> **Instrucción**: Por favor, reproduce literalmente todo lo que va desde "En días soledos" hasta "especialista, César Campos." en el fragmento sobre el estadio.

=== Fragmento del documento ===

Son apenas las dos y media de la tarde, personal administrativo de los equipos y de seguridad ya se encuentran en El Universitario. Todo ocurre al mismo tiempo: se instalan las cámaras de televisión –que le permitirán a Miguel ver el juego desde su hamaca en Amazonas–, tres hombres guindan las vallas publicitarias que patrocinan a los equipos de esta noche. Se organizan los comités de guías y seguridad. Los puestos de comida se alistan, un cúmulo de exquisitos olores desata el hambre de cualquiera que se acerque.  Y por último, de suprema importancia, refrigeran las miles de cervezas que se tomarán en este duelo los entusiastas espectadores.

En contraparte, la jornada diaria en el terreno de juego ya se realizó a tempranas horas. Este trabajo de hormiguita como lo define el especialista César Campos es ejecutado a diario desde las siete de la mañana. En primer lugar, se hace el “gradeo” que consiste en la movilización de la arcilla, luego la nivelación y posteriormente la compactación con los rodillos. Mantener el mismo nivel entre la tierra y la grama es de suprema importancia.

En días soledos se llevan a cabo las prácticas de bateo sin contratiempos.
—El objetivo principal es que el campo se mantenga lo más liso posible y evitar el mal pique–comenta el especialista, César Campos.

Una vez terminado el servicio matutino, el infield del diamante se protege con unas alfombras y sobre ellas se coloca la jaula de bateo que usarán los equipos a la hora de su práctica.

—Como trabajador dedicado a esto me gusta ver estas prácticas de bateo. Así veo el recorrido de la pelota, ahí me fijo en el pique y en el desplazamiento antes de los juegos, explica sentado desde las tribunas del lado izquierdo del estadio.

De fondo suena el impacto del bate contra la pelota una y otra vez. Por el jardín izquierdo un niño con guante en mano intenta atajar los flys y rollings.

=== Sección de datos ===

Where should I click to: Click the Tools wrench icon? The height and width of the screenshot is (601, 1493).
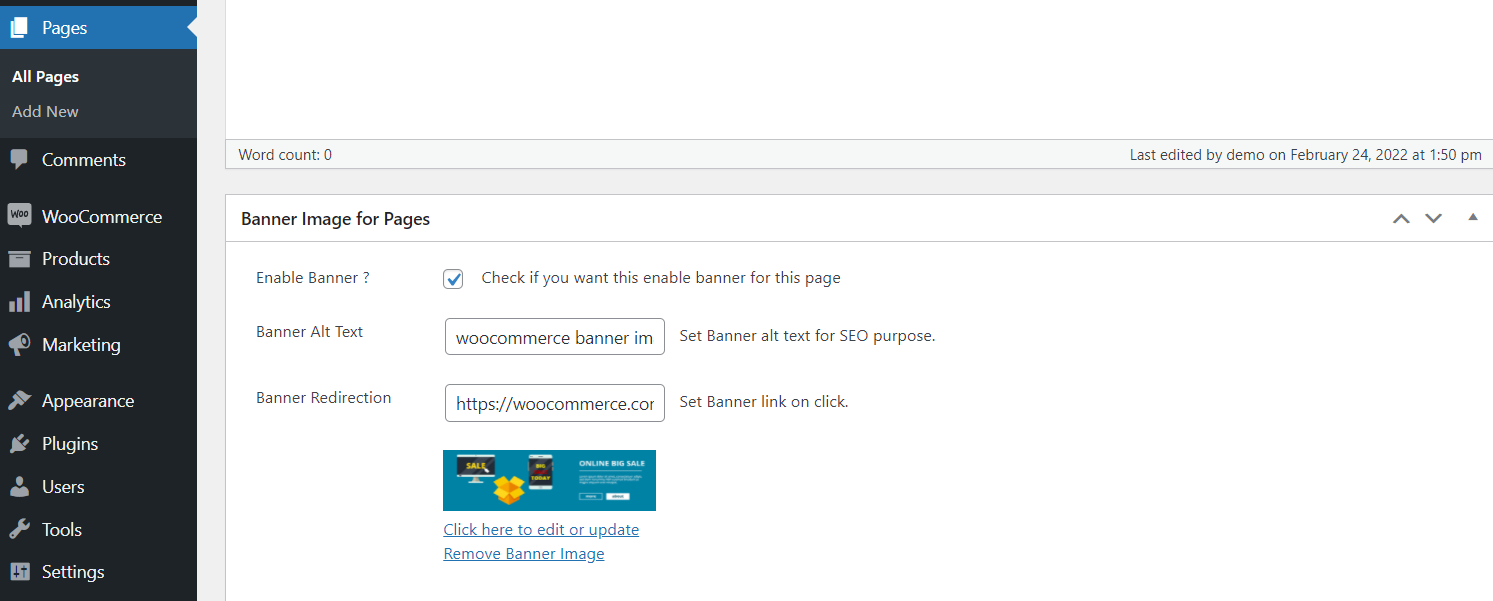20,529
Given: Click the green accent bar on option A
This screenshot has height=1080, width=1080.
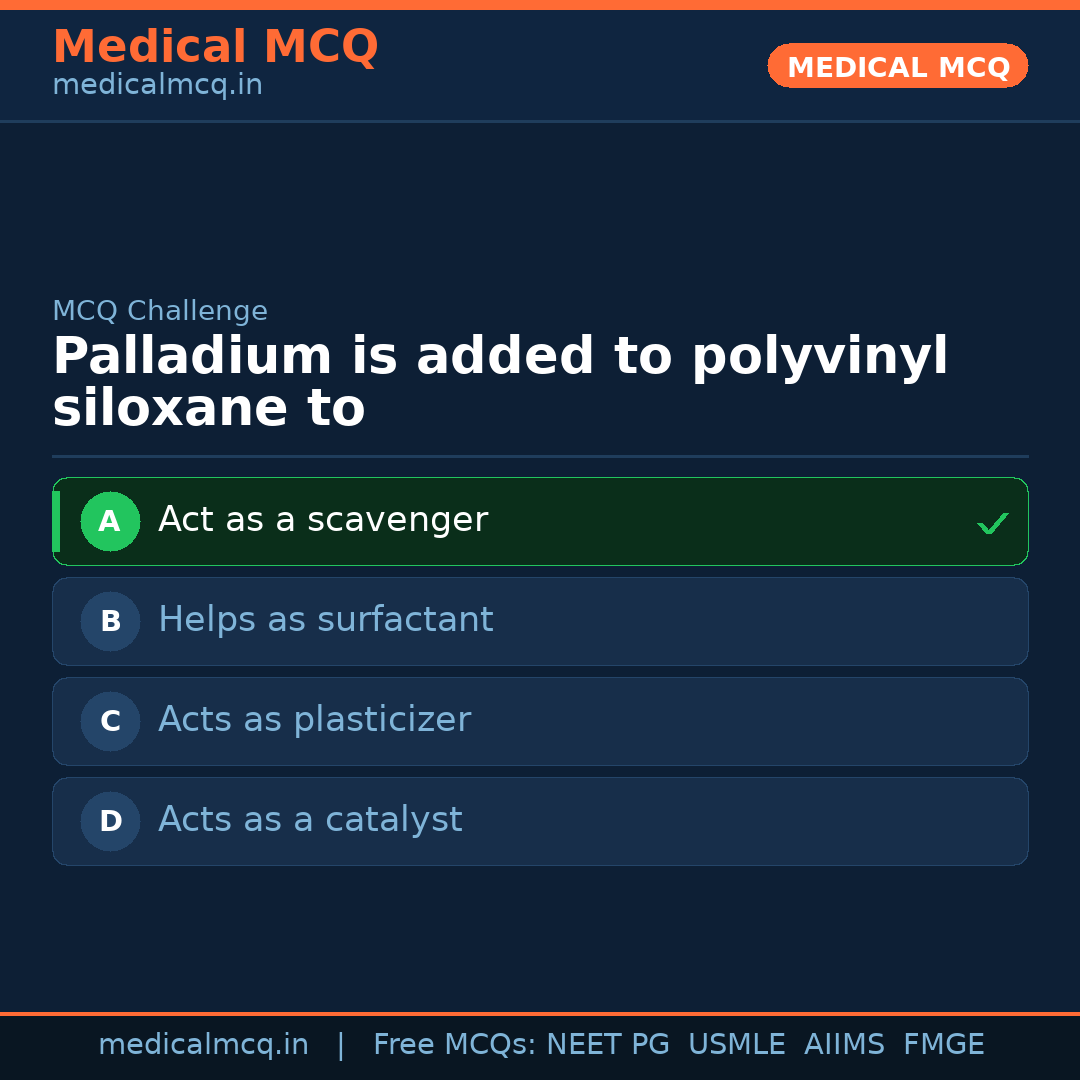Looking at the screenshot, I should click(56, 521).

===

> **Respuesta correcta**:
En días soledos se llevan a cabo las prácticas de bateo sin contratiempos.
—El objetivo principal es que el campo se mantenga lo más liso posible y evitar el mal pique–comenta el especialista, César Campos.